- Born: 2 June 1986 (age 40) Lagos State, Nigeria
- Citizenship: Nigerian
- Occupation: Filmmaking
- Notable work: Seven Doors(Esusu)
- Height: 1.75 m (5 ft 9 in)

= Aliu Gafar =

Nigerian Nollywood actor, producer, and writer

Aliu Oladele Gafar (born 2 June 1986), known as Esusu, is a Nigerian Nollywood actor, producer, writer, filmmaker and MC (Compere).

== Early life ==
Aliu Gafar was born on 2 June 1986 in Lagos State, Nigeria. He is a native of Idere in the Ibarapa Central Local Government Area of Oyo State, in southwestern Nigeria. He is a Yoruba Muslim. Due to the demise of his father at a young age, this situation almost affected his schooling and forced him to live with different family members at several points in his life.

== Career ==
Aliu Gafar's interest in acting began in school. His teacher, Mr. Esuola, discovered his talent and cast him in school stage plays. This early exposure helped Aliu develop the interest, passion and courage to pursue a career.
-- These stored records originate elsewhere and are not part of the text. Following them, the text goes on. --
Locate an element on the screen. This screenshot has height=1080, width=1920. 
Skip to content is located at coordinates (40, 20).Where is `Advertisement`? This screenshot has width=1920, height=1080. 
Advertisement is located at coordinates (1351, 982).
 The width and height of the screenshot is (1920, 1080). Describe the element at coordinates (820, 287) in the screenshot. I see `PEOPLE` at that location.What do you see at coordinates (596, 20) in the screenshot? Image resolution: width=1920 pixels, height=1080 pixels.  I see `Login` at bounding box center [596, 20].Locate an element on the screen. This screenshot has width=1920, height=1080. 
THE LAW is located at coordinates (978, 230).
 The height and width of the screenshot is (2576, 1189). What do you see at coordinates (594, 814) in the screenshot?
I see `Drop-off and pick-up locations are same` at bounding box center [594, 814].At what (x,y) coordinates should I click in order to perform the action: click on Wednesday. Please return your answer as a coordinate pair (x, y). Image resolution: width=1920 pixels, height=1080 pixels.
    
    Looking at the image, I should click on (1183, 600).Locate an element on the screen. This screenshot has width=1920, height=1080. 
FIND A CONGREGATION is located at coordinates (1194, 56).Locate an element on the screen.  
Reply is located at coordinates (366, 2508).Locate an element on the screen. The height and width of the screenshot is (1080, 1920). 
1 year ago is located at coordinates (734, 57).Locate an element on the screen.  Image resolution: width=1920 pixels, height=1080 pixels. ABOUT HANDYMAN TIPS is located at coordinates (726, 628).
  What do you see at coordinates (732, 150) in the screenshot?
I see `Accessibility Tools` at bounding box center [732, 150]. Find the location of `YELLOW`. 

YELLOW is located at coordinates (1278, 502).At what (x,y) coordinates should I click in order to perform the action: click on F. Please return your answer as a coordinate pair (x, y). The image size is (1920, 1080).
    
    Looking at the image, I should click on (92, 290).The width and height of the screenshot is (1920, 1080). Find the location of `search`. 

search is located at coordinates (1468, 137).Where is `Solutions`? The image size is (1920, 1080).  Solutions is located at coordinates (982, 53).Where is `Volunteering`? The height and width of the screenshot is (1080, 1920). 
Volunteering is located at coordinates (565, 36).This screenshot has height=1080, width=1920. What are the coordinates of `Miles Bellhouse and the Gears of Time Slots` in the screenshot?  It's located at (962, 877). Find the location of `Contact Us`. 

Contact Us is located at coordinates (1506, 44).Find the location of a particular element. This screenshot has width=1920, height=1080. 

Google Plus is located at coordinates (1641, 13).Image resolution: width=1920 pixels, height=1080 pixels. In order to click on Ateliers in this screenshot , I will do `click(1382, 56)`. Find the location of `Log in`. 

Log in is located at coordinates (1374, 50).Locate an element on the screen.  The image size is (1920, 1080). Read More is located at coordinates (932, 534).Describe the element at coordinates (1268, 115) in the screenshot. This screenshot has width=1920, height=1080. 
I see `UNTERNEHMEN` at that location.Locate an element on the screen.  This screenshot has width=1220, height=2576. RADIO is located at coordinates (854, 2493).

During the period when he lived with extended family members, he took part in church theatre productions.

He started his professional acting career in 2000, when he joined Ogboluke and Jide Are, where he trained as an actor. He sharpened his skills in theatre and screen, and continues to perform on stage.

He featured in several movies, including Seven Doors (Esusu), Jagun Jagun: The Warrior, Lisabi, and Her Excellency.